→ **WHAT THE EXERCISE ASKS**: Pull out every line in the rows below that contains the string "pixels".
☆ ☆ ☆ ☆ ☆ ☆ ☆
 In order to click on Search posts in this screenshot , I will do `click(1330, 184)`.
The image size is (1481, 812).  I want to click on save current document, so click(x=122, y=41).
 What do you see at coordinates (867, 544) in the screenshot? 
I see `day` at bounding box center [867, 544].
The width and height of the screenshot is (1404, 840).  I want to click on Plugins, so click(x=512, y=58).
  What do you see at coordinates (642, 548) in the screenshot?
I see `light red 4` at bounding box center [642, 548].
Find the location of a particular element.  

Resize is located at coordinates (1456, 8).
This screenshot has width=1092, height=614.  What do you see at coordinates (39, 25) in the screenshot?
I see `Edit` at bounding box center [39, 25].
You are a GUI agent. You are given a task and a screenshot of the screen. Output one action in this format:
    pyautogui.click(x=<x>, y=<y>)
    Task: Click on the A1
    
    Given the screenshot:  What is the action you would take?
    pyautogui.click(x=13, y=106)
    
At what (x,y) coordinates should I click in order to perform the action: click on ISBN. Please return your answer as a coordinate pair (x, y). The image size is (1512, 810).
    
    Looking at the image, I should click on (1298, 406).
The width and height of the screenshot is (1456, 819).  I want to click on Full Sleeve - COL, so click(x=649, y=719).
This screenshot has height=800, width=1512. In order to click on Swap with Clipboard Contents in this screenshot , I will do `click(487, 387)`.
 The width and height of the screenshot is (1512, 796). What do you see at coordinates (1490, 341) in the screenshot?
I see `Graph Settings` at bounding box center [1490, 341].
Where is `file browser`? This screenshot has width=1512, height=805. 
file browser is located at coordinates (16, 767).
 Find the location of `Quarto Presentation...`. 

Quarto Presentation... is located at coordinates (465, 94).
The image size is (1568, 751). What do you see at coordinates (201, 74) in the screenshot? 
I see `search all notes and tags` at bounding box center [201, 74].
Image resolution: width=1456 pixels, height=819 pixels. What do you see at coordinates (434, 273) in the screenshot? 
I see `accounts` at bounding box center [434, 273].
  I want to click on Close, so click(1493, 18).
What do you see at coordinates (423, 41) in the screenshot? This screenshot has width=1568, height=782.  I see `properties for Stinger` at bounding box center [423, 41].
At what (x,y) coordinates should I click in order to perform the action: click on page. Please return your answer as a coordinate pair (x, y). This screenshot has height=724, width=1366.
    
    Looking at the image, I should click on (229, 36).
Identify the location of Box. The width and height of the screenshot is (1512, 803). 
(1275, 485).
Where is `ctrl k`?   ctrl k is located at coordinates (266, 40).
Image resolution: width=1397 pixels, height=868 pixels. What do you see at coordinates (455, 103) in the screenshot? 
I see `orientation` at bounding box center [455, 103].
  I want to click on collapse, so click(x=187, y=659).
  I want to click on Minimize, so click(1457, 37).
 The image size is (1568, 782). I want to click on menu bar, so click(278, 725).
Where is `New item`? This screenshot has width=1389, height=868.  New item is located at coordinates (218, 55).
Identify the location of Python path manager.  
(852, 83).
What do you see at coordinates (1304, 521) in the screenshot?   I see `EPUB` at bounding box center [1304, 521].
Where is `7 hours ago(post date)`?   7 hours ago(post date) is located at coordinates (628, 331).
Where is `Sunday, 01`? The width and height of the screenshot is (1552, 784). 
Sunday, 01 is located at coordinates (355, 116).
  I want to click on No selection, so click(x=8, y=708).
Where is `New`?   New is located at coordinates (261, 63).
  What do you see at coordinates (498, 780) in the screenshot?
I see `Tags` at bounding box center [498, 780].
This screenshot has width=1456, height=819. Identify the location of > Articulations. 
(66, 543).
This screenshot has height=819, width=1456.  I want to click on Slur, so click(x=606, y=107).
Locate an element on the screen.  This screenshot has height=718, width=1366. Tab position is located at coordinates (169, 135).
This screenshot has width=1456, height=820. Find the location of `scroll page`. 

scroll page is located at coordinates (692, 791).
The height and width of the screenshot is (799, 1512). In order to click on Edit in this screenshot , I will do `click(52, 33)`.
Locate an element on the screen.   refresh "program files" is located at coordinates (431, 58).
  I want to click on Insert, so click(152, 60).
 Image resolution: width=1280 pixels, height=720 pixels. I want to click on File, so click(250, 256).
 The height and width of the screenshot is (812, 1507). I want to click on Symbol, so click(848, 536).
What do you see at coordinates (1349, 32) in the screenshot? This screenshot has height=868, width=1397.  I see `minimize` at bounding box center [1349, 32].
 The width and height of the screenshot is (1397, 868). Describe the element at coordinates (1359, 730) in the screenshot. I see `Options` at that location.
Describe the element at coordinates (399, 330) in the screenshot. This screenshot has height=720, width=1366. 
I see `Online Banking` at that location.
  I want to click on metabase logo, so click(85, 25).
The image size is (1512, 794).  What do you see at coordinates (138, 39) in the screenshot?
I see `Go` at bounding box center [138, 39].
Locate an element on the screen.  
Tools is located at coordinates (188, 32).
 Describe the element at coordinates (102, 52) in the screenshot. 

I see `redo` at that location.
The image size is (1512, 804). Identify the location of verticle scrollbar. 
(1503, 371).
☆ ☆ ☆ ☆ ☆ ☆ ☆
→ **EXPECTED ANSWER**:
Image resolution: width=1456 pixels, height=819 pixels. What do you see at coordinates (434, 273) in the screenshot? 
Image resolution: width=1397 pixels, height=868 pixels. What do you see at coordinates (455, 103) in the screenshot? 
 Image resolution: width=1280 pixels, height=720 pixels. I want to click on File, so click(250, 256).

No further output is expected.